Using my re-coded Ethnicity variable, EthnicityNew, I was ready to run my t test for #6, which would test the null hypothesis that there is no difference by race/ethnicity between the mean cumulative hours worked from age 20 and older:
\(H_{0}: \mu_{adultothercum} - \mu_{adultwhitecum} = 0\)
Alternatively
\(H_{1}: \mu_{adultothercum} - \mu_{adultwhitecum} \neq 0\)

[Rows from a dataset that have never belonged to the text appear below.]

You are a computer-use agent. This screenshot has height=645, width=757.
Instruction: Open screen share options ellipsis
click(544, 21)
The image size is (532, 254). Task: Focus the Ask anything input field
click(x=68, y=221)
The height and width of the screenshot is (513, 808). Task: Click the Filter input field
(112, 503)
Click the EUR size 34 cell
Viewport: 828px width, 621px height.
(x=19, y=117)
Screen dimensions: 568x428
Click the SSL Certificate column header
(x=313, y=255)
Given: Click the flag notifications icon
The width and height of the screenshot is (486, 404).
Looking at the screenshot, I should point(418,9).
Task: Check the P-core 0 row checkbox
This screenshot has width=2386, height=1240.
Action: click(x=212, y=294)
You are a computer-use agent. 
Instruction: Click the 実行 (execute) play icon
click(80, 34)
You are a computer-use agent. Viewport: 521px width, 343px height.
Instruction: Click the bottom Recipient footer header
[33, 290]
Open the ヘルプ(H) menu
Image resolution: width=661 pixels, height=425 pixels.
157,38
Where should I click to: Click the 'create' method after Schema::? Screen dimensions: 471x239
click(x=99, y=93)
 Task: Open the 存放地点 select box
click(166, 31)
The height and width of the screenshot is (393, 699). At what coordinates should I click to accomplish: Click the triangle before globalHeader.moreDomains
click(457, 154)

I set \(\alpha\) = 0.05. (Note: Non-black, non-hispanic = 0 and Other ethnicity = 1.) I will use my trim_30_adult for this test.
t.test(youth$Cum_Hrs_Wkd_Adult ~ youth$EthnicityNew, trim_30_adult, var.equal=TRUE)
##
## Two Sample t-test
##
## data: youth$Cum_Hrs_Wkd_Adult by youth$EthnicityNew
## t = 3.979, df = 7386, p-value = 6.985e-05
## alternative hypothesis: true difference in means is not equal to 0
## 95 percent confidence interval:
## 444.1286 1306.6571
## sample estimates:
## mean in group 0 mean in group 1
## 16012.93 15137.53
I find that my p value, .00006985, is <.05 (my \(\alpha\)), so I reject the null hypothesis. In other words, the mean cumulative number of hours worked as a adult is different between the non-black, non-hispanics and “other” races/ethnicity in this sample’s group of 30 year olds. In this sample, non-black, non-hispanics worked an average of 16,012 hours as adults and other races/ethnicities worked an average of 15,137 hours as adults Meaning that non-black, non-hispanics worked an average of 875 more hours as adults than other races/ethnicities. I am 95% confident that the true mean difference in their cumulative work hours is between 444 and 1,306 hours.